§ **Work task**
Given the entries below, please return each one exactly.

§ **Stored items**
- Opening Delimiter -

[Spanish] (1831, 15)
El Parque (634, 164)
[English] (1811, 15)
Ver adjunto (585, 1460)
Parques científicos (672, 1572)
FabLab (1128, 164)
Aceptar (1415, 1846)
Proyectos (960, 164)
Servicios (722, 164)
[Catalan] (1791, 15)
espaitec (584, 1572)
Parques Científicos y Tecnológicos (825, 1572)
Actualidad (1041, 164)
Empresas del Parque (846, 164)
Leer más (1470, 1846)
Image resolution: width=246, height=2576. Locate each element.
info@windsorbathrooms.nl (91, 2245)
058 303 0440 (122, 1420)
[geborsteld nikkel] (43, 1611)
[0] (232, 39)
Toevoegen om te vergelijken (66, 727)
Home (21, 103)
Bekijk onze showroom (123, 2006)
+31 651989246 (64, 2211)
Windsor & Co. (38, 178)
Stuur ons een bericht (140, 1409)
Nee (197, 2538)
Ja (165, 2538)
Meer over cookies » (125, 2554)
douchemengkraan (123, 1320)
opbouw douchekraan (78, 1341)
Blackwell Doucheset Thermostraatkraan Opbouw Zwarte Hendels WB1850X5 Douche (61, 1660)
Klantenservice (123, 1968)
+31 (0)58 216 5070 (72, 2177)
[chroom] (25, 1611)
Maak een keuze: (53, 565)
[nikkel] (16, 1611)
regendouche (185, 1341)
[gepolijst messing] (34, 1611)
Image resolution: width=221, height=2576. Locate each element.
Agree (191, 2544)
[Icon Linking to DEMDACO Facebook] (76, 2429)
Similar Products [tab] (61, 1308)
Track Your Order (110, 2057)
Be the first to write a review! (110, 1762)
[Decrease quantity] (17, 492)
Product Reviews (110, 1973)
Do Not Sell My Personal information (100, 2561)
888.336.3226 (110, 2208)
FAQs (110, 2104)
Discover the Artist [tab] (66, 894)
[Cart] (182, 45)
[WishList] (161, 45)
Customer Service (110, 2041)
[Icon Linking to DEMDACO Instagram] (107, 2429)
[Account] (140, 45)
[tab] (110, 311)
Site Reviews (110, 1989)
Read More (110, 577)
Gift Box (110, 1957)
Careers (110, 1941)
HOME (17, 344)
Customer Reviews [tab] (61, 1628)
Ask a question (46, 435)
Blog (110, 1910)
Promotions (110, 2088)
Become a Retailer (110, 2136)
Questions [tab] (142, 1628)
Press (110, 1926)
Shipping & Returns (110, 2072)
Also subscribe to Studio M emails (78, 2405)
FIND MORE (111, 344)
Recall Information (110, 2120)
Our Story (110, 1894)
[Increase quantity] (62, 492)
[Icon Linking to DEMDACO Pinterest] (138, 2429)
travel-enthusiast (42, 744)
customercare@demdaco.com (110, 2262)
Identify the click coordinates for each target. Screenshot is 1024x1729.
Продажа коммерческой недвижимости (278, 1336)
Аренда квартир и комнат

- Closing Delimiter -

§ **Answer**
[Spanish] (1831, 15)
El Parque (634, 164)
[English] (1811, 15)
Ver adjunto (585, 1460)
Parques científicos (672, 1572)
FabLab (1128, 164)
Aceptar (1415, 1846)
Proyectos (960, 164)
Servicios (722, 164)
[Catalan] (1791, 15)
espaitec (584, 1572)
Parques Científicos y Tecnológicos (825, 1572)
Actualidad (1041, 164)
Empresas del Parque (846, 164)
Leer más (1470, 1846)
Image resolution: width=246, height=2576. Locate each element.
info@windsorbathrooms.nl (91, 2245)
058 303 0440 (122, 1420)
[geborsteld nikkel] (43, 1611)
[0] (232, 39)
Toevoegen om te vergelijken (66, 727)
Home (21, 103)
Bekijk onze showroom (123, 2006)
+31 651989246 (64, 2211)
Windsor & Co. (38, 178)
Stuur ons een bericht (140, 1409)
Nee (197, 2538)
Ja (165, 2538)
Meer over cookies » (125, 2554)
douchemengkraan (123, 1320)
opbouw douchekraan (78, 1341)
Blackwell Doucheset Thermostraatkraan Opbouw Zwarte Hendels WB1850X5 Douche (61, 1660)
Klantenservice (123, 1968)
+31 (0)58 216 5070 (72, 2177)
[chroom] (25, 1611)
Maak een keuze: (53, 565)
[nikkel] (16, 1611)
regendouche (185, 1341)
[gepolijst messing] (34, 1611)
Image resolution: width=221, height=2576. Locate each element.
Agree (191, 2544)
[Icon Linking to DEMDACO Facebook] (76, 2429)
Similar Products [tab] (61, 1308)
Track Your Order (110, 2057)
Be the first to write a review! (110, 1762)
[Decrease quantity] (17, 492)
Product Reviews (110, 1973)
Do Not Sell My Personal information (100, 2561)
888.336.3226 (110, 2208)
FAQs (110, 2104)
Discover the Artist [tab] (66, 894)
[Cart] (182, 45)
[WishList] (161, 45)
Customer Service (110, 2041)
[Icon Linking to DEMDACO Instagram] (107, 2429)
[Account] (140, 45)
[tab] (110, 311)
Site Reviews (110, 1989)
Read More (110, 577)
Gift Box (110, 1957)
Careers (110, 1941)
HOME (17, 344)
Customer Reviews [tab] (61, 1628)
Ask a question (46, 435)
Blog (110, 1910)
Promotions (110, 2088)
Become a Retailer (110, 2136)
Questions [tab] (142, 1628)
Press (110, 1926)
Shipping & Returns (110, 2072)
Also subscribe to Studio M emails (78, 2405)
FIND MORE (111, 344)
Recall Information (110, 2120)
Our Story (110, 1894)
[Increase quantity] (62, 492)
[Icon Linking to DEMDACO Pinterest] (138, 2429)
travel-enthusiast (42, 744)
customercare@demdaco.com (110, 2262)
Identify the click coordinates for each target. Screenshot is 1024x1729.
Продажа коммерческой недвижимости (278, 1336)
Аренда квартир и комнат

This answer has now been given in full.